I notice them only after spelunking the entire store in search of Heartland souvenirs. After settling with an original Johnson & Johnson Plastic Strips container (“New Super-Stick!”), the record version of John Williams’ soundtrack from “Close Encounters of the Third Kind,” a Warhol-era Campbell Soup mug and a local publication from Dec. 1, 1963 — “This Week in Omaha: A Modest Voice,” featuring a slain John F. Kennedy on its cover — I delicately place the items on the counter.

We chit-chat about the election, about why not just one party but everyone in Washington should be replaced, about their vote for Scott Kleeb GRD ’06, my reason for trekking west to Nebraska.

Then I throw a curve, veering toward the apolitical for a change: “What is this region like?” I ask. It’s a silly question, I admit, but one with which I have been grappling all week.

“Most people out east think this is flyover country,” David says.

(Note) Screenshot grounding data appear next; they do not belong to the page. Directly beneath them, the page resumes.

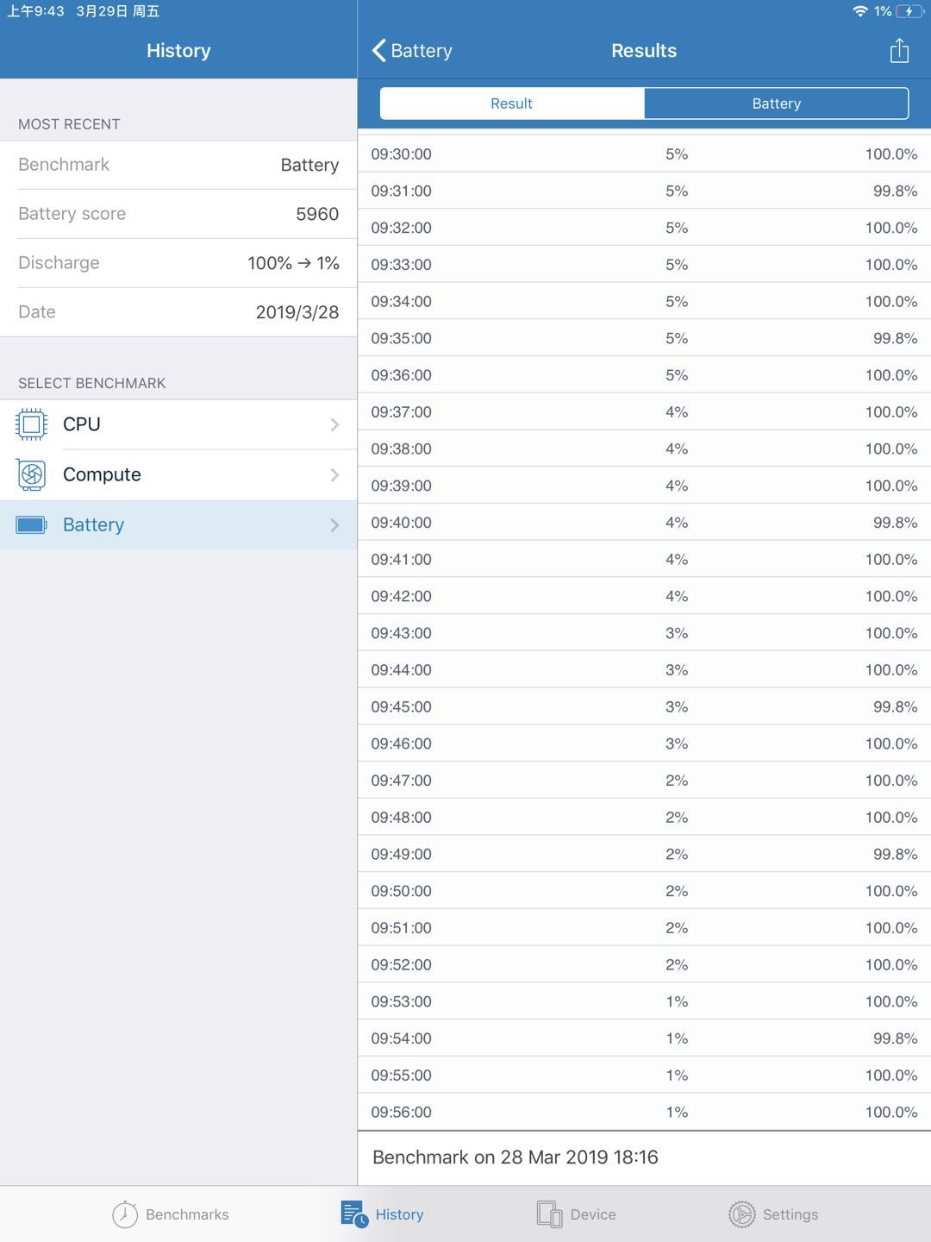The height and width of the screenshot is (1242, 931).
Task: Tap the 09:30:00 result row
Action: (643, 154)
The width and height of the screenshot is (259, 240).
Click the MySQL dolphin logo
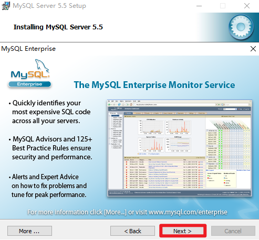point(30,69)
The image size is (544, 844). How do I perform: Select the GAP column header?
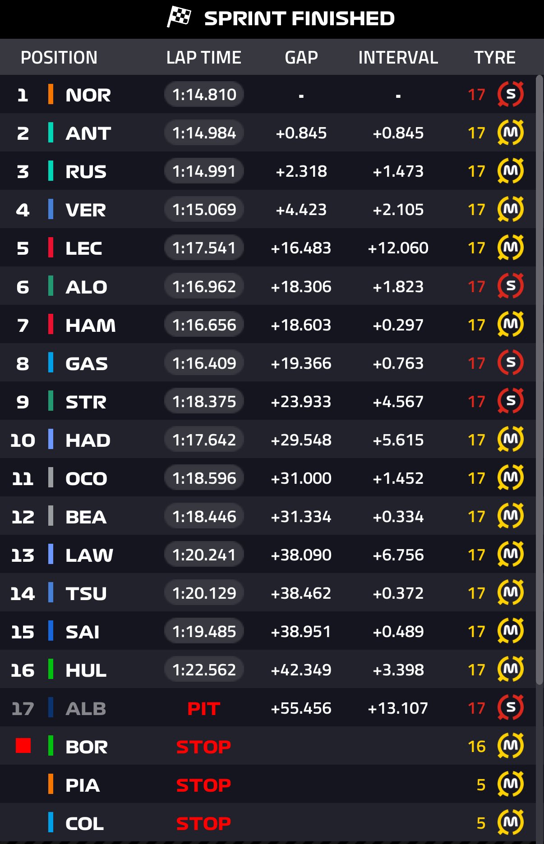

“Don’t say that!” retorts his wife.

Then they explain.

“People here are pretty down-to-earth and friendly,” he begins. “They take people just as they are.” Adds his wife, “And they are far more intelligent and knowledgeable than a lot of people think they are.”

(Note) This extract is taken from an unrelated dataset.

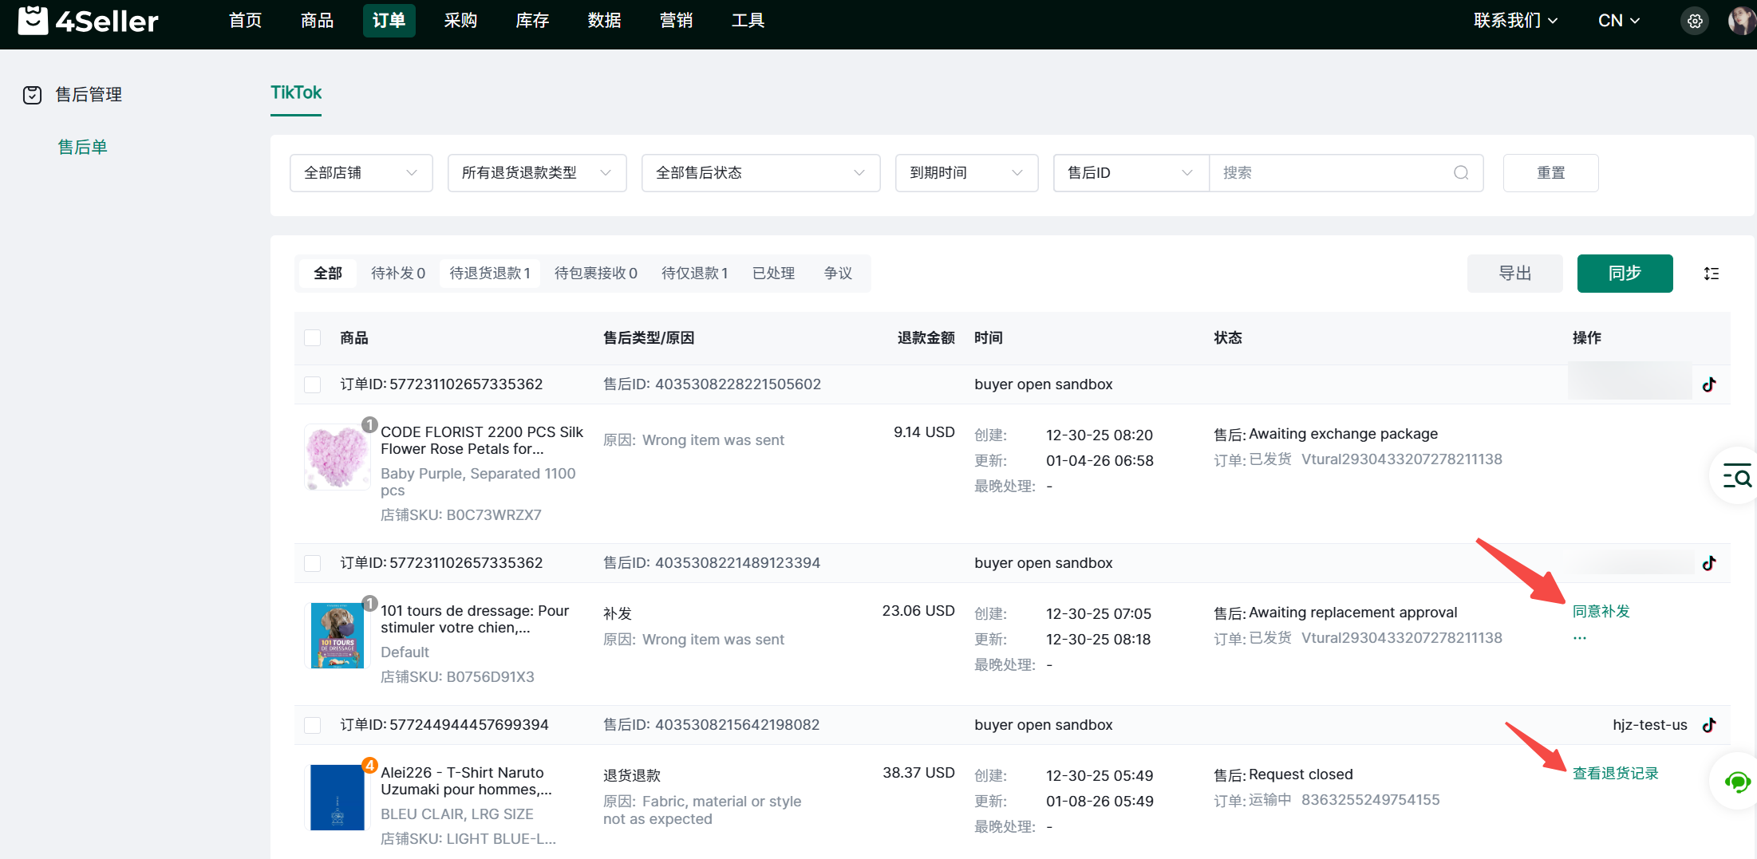Click the 4Seller logo
This screenshot has height=859, width=1757.
[x=89, y=21]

It’s time for my ticket, the local term for “check.”

I ask whether they take Visa.

“Do I take it where?” David retorts. “I’ll take it out to dinner — I’ll take you out to dinner!”

They really are friendly in the heartland.

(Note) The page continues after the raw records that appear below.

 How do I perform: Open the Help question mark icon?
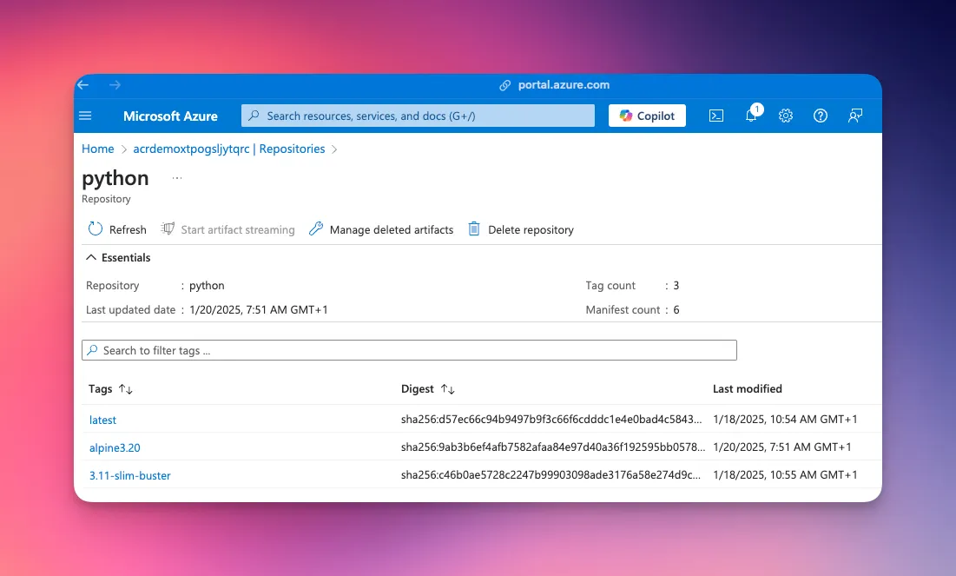821,116
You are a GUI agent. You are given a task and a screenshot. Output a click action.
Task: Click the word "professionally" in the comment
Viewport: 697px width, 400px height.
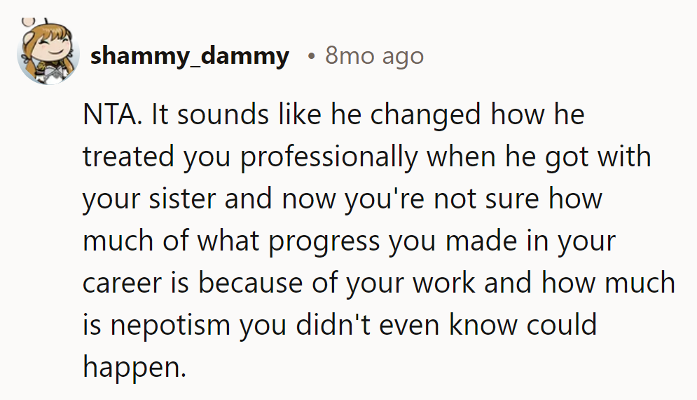328,157
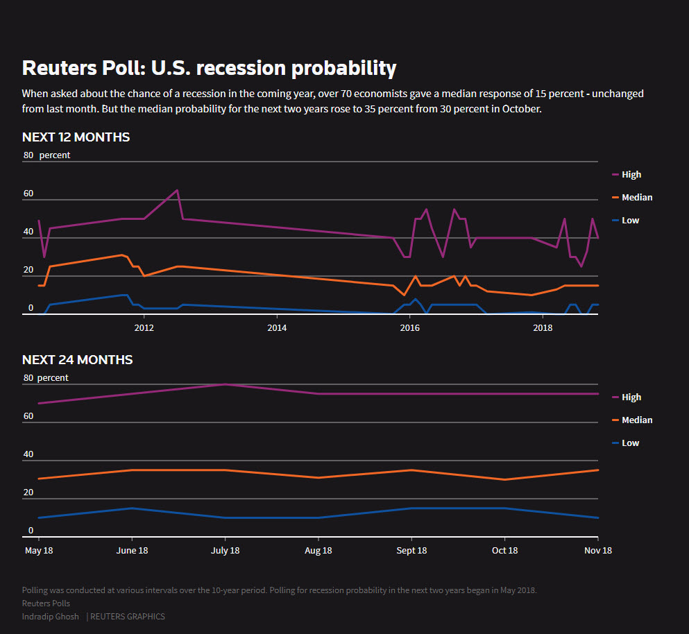Image resolution: width=689 pixels, height=634 pixels.
Task: Toggle the High label in 12-month legend
Action: click(631, 175)
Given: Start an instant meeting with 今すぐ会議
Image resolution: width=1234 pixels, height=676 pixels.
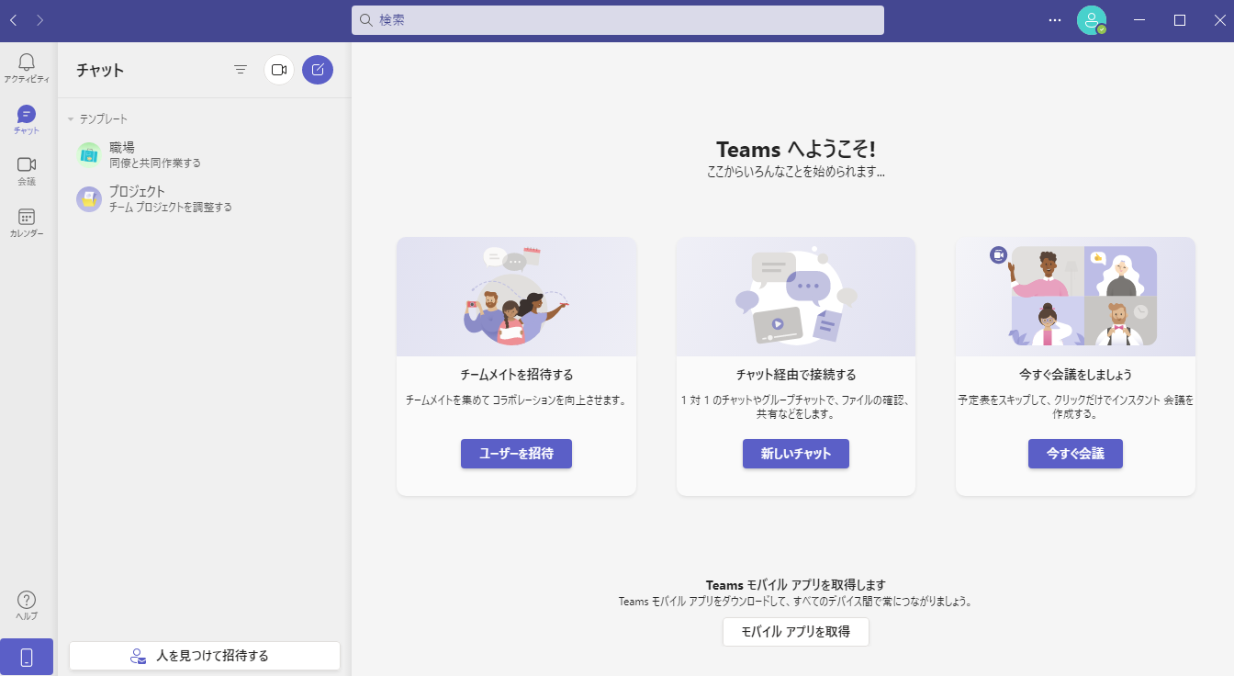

Campaigning in Connecticut is about rallies at Hartford arenas, mobilizing town political machines and wooing coverage from television stations and dailies.

Campaigning in Nebraska is about people. People on porches; people in parking lots; people at the Cowboy Christmas craft show in North Platte, Neb., on Sunday afternoon.

That’s where Kleeb, sporting his silver tie, blue shirt and trademark grin, spent 30 minutes after a town hall this weekend. (I tagged along, purchasing a lasso in the process.)

Many of the merchants behind the tables in the eerie warehouse — the sign in front read “Bloodfest” — said they had not heard of Kleeb. That’s not to say they didn’t care. Besides one resident — “I don’t vote, but I don’t complain” — each promised an open mind, the streak of “independent thinking” that Kleeb has said he hoped would lead to a surprise victory.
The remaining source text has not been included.